Records for this task:
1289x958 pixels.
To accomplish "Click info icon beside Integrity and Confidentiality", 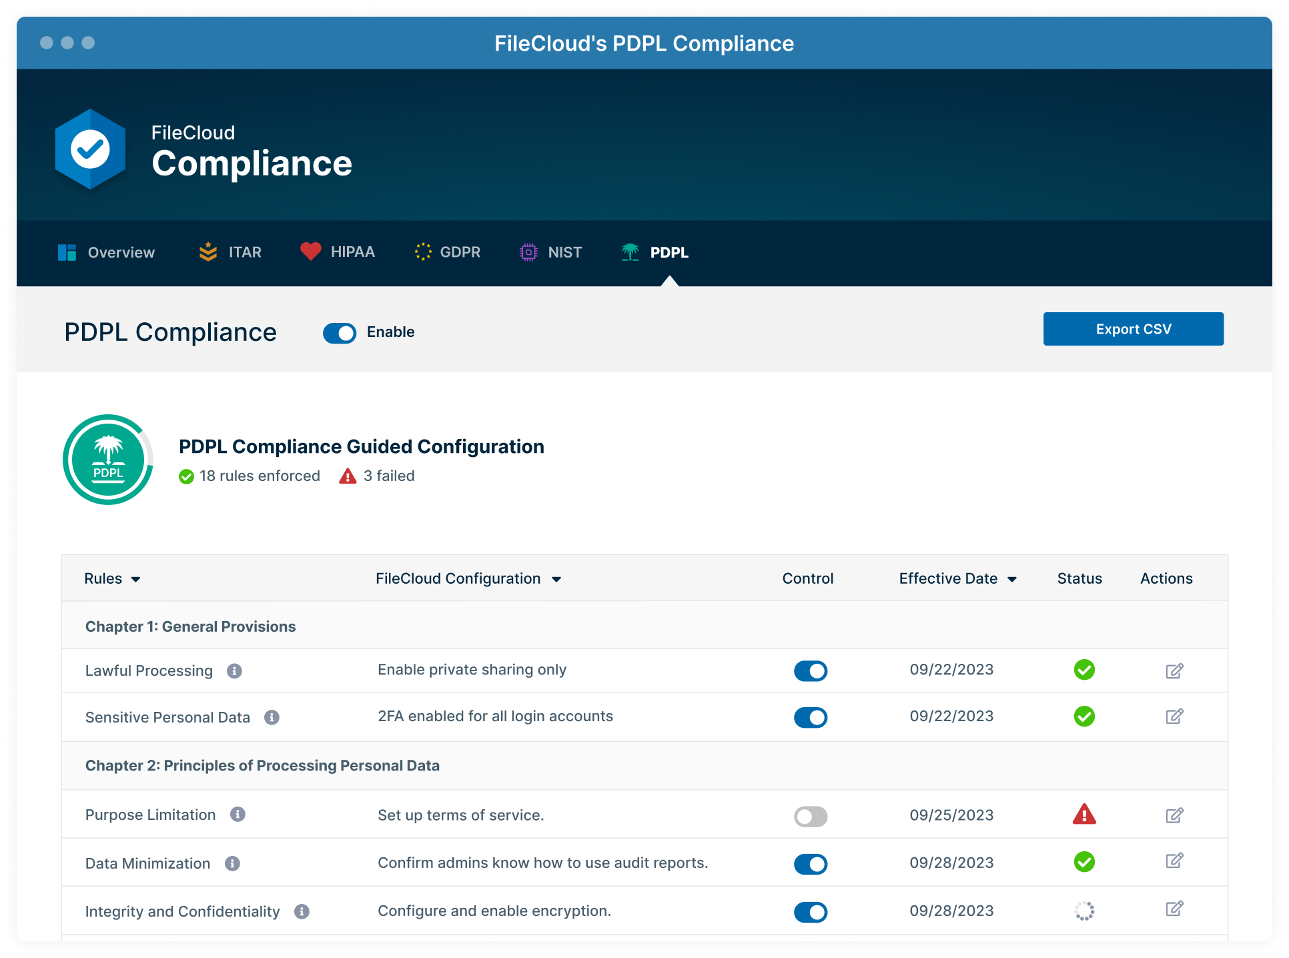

==

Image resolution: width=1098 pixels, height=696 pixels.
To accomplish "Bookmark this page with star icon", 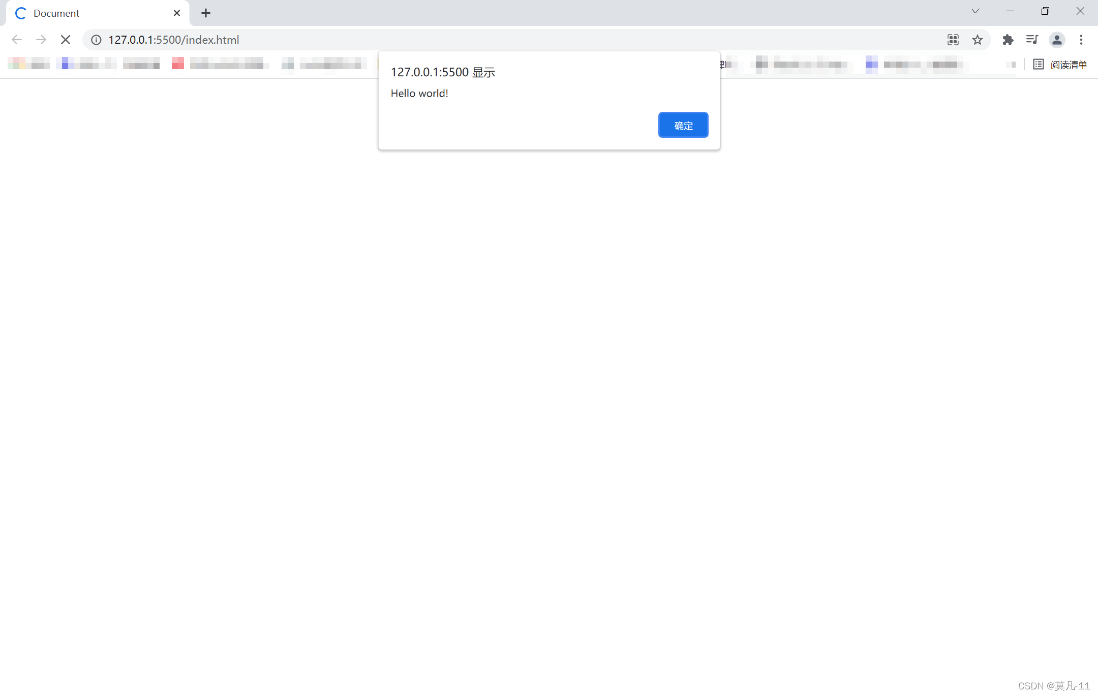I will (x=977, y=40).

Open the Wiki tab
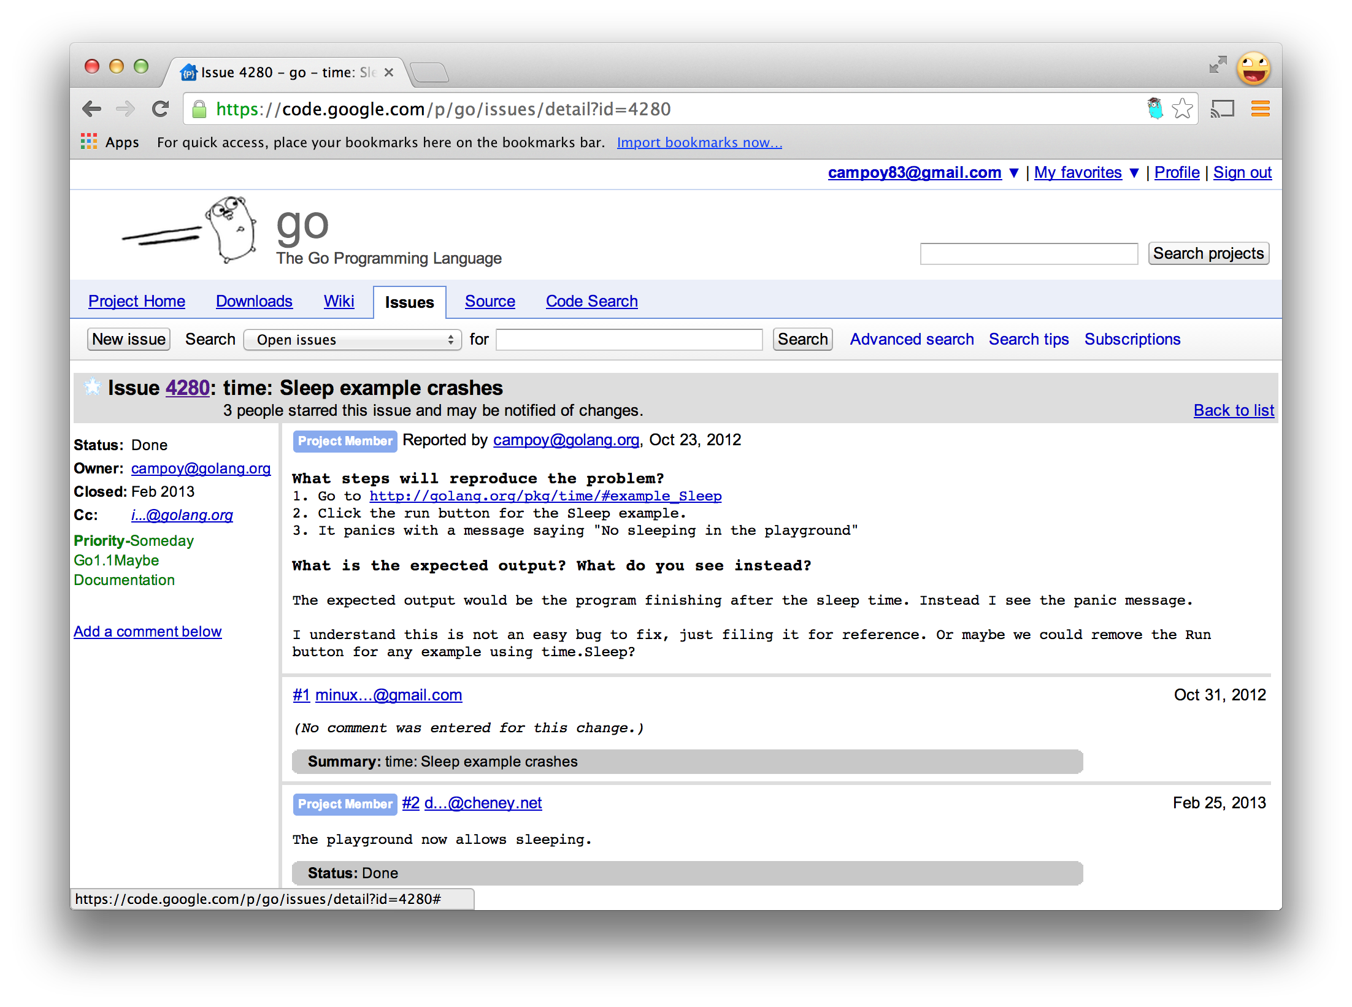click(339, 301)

Task instructions:
Every line above between the one containing "1289x958 pixels." and the one containing "info icon beside", those two included, is to be printed exactly. No pictures go into the copy.

Finished task:
1289x958 pixels.
To accomplish "Click info icon beside Integrity and Confidentiality", 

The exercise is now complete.